The Additional Costs of Buying a Home, and how to Get Around some of Them

Anyone looking for a home in today’s Toronto market knows just how expensive it can be. With the average price on single detached homes sitting at around $500,000, and with the price of those once “cheap” condos escalating in many areas, there’s no question about it. It’s not cheap. But while buyers may be concerned about those prices, they also need to take into consideration all the other costs that come with buying a home. And we’re not talking about furnace replacements or roof repairs.

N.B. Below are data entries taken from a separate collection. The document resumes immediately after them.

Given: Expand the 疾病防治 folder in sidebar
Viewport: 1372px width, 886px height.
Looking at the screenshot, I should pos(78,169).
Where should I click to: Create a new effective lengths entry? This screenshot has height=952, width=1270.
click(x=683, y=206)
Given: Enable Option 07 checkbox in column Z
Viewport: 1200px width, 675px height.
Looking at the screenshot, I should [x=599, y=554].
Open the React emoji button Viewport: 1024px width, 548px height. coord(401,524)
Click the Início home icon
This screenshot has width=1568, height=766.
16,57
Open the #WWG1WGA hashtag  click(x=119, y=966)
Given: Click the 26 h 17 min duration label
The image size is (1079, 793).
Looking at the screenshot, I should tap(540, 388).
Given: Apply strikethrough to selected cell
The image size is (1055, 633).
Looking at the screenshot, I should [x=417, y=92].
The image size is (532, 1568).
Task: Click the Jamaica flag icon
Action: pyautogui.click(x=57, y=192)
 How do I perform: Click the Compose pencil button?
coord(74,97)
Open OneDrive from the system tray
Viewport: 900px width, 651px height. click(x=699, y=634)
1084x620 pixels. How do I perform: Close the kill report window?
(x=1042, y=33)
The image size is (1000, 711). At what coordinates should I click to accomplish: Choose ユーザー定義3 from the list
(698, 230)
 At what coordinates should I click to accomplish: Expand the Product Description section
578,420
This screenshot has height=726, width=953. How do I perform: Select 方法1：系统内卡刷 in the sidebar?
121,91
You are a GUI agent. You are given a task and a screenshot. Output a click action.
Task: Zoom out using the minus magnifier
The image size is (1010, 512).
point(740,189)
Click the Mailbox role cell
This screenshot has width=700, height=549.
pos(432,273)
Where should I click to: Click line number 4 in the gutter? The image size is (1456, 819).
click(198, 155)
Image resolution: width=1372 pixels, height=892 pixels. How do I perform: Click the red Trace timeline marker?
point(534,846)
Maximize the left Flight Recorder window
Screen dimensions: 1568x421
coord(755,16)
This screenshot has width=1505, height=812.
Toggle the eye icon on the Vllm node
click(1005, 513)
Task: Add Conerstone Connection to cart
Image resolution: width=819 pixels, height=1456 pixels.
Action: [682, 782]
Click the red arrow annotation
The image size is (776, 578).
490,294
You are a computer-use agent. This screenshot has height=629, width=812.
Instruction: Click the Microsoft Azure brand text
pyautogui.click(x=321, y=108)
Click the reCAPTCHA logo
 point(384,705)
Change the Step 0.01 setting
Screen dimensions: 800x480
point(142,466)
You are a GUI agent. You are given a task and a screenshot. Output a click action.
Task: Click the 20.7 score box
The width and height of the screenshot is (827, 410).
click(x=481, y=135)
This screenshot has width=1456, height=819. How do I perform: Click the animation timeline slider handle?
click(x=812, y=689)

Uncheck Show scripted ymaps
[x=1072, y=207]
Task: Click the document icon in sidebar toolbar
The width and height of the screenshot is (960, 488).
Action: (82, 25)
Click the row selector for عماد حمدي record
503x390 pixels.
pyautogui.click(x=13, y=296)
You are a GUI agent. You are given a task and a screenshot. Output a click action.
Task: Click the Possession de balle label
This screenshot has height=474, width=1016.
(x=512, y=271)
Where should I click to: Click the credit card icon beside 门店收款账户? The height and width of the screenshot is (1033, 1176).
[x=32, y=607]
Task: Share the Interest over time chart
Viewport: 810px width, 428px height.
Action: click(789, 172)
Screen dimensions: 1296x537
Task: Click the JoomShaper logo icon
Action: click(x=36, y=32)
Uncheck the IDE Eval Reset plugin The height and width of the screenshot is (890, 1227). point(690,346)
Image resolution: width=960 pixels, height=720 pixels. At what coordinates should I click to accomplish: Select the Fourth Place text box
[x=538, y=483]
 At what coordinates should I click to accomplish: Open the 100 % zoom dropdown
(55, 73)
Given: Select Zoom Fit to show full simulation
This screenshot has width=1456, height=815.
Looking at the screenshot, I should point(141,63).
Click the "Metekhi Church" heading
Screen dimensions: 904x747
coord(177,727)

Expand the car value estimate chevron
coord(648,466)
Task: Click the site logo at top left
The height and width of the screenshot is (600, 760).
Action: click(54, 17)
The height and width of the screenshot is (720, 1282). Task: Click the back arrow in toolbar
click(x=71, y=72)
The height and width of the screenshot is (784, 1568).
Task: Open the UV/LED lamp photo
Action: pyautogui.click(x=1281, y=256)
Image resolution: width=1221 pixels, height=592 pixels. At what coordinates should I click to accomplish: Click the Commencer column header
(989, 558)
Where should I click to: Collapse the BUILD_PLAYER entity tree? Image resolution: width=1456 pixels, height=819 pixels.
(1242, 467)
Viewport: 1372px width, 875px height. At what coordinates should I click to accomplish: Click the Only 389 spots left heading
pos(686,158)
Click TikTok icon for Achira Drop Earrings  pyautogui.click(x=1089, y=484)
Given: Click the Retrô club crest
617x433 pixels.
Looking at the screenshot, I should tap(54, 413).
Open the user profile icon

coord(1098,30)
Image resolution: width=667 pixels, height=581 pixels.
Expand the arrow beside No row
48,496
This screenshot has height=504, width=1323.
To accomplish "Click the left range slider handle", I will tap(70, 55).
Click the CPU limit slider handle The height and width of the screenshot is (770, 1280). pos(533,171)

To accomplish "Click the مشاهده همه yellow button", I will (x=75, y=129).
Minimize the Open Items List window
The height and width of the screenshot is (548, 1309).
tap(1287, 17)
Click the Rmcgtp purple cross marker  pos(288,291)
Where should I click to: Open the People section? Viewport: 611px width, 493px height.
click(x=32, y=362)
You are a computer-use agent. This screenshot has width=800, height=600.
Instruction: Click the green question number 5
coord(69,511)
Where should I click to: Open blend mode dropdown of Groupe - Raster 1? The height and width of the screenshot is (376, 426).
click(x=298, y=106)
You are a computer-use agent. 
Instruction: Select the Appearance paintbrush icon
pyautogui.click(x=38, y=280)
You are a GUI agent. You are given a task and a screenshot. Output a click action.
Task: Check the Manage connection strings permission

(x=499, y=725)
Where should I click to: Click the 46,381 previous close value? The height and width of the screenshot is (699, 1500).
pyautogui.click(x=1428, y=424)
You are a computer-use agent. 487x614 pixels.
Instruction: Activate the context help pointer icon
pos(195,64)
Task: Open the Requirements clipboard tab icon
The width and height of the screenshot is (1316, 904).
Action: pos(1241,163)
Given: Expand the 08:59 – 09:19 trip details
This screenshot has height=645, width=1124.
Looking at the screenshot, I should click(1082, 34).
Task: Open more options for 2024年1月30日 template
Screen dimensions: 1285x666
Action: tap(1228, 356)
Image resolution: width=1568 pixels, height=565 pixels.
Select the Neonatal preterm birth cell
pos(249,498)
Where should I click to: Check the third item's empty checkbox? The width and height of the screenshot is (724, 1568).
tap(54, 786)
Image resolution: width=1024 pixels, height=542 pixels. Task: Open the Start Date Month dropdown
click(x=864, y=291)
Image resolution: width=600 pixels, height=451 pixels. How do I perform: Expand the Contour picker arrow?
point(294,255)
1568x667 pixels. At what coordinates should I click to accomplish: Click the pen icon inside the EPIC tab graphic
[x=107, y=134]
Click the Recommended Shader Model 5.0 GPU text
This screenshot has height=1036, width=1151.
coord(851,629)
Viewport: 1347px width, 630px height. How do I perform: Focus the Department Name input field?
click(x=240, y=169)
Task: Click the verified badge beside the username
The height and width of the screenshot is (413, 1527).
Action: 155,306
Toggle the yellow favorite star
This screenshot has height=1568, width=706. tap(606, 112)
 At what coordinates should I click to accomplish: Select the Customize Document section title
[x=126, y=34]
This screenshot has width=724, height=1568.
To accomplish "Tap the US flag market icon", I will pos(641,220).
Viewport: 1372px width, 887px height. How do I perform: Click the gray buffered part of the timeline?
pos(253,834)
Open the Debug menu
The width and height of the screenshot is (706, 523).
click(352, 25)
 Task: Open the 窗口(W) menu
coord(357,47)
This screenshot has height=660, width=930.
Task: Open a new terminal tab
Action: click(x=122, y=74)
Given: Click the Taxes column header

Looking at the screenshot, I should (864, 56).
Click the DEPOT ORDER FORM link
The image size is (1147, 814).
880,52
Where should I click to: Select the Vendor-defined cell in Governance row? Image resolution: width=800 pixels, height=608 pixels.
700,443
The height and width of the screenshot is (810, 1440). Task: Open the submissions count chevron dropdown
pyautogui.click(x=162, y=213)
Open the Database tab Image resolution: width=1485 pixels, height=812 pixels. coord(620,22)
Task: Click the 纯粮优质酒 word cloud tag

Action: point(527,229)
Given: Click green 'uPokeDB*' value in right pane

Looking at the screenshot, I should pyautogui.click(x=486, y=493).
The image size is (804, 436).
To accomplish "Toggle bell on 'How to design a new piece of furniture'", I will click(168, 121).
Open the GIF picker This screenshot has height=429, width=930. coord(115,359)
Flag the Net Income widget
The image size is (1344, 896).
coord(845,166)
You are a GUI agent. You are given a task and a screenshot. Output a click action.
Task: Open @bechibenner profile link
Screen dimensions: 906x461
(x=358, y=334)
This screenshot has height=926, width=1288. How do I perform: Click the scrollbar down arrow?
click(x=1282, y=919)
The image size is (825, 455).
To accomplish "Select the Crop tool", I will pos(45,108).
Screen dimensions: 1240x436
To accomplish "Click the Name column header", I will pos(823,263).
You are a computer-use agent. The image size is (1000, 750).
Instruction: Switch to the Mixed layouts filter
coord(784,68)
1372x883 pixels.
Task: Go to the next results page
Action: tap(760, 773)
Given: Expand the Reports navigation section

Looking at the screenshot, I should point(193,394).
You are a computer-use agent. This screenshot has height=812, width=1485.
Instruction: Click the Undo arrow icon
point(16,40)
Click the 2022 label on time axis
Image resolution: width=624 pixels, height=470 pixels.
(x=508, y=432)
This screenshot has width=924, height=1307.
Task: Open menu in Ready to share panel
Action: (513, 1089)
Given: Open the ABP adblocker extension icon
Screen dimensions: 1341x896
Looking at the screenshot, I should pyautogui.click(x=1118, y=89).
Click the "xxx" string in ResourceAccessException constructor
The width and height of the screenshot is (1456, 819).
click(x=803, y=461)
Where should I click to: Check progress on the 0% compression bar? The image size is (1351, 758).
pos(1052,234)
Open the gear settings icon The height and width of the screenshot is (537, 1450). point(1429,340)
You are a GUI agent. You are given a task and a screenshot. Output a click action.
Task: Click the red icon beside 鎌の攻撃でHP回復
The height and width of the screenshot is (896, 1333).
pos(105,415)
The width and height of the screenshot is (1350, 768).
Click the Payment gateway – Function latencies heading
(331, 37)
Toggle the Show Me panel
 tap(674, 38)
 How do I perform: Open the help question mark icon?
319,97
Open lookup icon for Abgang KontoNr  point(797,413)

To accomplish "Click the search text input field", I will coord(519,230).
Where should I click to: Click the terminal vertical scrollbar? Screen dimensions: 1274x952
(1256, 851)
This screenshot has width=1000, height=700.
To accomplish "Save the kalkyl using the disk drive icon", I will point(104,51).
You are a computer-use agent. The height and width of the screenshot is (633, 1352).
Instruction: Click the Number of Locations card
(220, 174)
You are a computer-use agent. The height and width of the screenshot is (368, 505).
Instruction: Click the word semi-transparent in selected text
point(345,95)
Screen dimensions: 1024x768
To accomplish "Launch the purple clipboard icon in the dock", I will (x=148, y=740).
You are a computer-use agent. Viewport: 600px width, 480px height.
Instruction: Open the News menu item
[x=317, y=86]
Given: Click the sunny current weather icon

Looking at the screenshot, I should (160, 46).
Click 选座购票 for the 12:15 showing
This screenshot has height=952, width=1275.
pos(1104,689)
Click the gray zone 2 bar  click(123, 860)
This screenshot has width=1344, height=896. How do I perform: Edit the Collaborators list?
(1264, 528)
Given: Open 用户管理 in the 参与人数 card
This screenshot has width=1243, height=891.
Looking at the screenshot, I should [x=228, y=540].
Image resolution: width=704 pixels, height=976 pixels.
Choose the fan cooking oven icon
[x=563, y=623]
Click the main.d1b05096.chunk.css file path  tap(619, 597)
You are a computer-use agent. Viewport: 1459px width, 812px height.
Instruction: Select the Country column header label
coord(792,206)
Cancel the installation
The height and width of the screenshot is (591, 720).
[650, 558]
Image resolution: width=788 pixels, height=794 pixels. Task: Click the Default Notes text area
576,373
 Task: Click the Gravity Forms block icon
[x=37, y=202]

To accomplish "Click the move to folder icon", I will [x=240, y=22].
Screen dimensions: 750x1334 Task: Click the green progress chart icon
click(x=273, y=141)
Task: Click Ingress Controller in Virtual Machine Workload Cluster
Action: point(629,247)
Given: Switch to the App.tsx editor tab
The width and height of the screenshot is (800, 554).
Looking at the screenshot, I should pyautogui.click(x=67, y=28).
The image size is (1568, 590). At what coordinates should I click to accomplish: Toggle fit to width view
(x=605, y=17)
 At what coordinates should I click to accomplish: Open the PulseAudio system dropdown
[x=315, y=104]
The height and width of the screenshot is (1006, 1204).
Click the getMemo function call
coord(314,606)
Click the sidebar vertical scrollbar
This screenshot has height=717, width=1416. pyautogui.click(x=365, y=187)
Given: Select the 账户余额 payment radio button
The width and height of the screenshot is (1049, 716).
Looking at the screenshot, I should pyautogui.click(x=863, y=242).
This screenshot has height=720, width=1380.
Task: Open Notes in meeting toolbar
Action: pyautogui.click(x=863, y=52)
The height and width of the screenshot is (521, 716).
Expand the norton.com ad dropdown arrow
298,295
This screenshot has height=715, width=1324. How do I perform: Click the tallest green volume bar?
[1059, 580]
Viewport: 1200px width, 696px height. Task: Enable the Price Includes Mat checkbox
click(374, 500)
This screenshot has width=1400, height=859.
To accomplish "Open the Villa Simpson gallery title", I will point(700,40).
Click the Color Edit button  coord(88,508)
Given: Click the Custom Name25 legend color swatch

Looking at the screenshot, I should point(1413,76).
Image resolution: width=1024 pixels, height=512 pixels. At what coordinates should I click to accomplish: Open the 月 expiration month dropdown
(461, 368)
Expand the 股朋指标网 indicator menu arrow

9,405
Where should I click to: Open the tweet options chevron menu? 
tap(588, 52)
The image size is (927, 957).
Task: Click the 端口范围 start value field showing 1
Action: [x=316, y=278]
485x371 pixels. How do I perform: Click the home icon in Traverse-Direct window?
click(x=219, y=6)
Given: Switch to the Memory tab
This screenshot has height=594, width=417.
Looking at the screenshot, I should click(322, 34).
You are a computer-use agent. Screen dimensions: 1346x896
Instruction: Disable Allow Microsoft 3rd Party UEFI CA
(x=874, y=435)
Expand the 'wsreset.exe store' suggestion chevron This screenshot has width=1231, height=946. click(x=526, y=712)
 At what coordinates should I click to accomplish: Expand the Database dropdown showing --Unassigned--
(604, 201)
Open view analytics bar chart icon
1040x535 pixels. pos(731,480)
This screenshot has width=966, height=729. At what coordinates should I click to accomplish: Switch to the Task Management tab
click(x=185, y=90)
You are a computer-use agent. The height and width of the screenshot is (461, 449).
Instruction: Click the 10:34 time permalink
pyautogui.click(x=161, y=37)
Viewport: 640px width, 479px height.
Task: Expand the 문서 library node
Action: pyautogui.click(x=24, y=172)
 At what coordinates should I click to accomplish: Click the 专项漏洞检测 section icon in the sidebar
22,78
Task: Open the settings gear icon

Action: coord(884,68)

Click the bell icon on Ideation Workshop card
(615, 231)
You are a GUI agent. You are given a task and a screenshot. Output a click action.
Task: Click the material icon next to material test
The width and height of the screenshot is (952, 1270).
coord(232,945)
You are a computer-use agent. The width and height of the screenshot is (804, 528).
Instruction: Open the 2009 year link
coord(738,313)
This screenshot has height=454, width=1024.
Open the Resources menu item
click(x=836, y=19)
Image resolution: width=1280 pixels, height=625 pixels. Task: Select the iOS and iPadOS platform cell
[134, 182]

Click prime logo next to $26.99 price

We’re talking about all those “little things” that come at the time of actually signing your mortgage.

Many buyers think of closing costs at the time of purchase, but don’t actually realize just how much they can cost. Once you add up the legal, appraisal, inspection, land transfer, and adjustment costs though, they can add up anywhere from 1.5 to 4 per cent of the purchase price of the home.

One of the bigger costs that Toronto home buyers have been facing since last year is CMHC insurance. This fee comes with any mortgage that did not have a 20 per cent down payment; and it can be costly.

The amount of mortgage insurance you’ll pay will depend on the purchase price of the home, as well as the amount of a down payment you make. In addition to just the insurance though, it’s important for buyers to remember that there will also be PST on top of that amount, which can also be quite costly.

To offset some of these costs, Toronto buyers can take advantage of many programs and credits that can help.

Most people know about the Home Buyers’ Plan through the RRSP, which allows buyers to borrow a certain amount of money for a certain period of time, tax-free. But in addition to that, there’s another tax benefit available for home buyers.

The Canada Revenue Agency also offers a $750 Home Buyers Tax Credit (the HBTC) that Canadians can apply for on their taxes.

In Toronto, buyers can also apply for a rebate up to $3,725 on the Municipal Land Transfer Tax; while all of Ontario can cash in on the provincial Land Transfer Tax, up to an amount of $2,000.

There’s no doubt that when you’re a home buyer in Toronto, you’re probably going to see some fairly high prices. And then some fairly high fees and costs tacked onto that. But these costs shouldn’t deter buyers. There are ways to get around them and while it’s true that all those little costs add up, all those little savings do, too.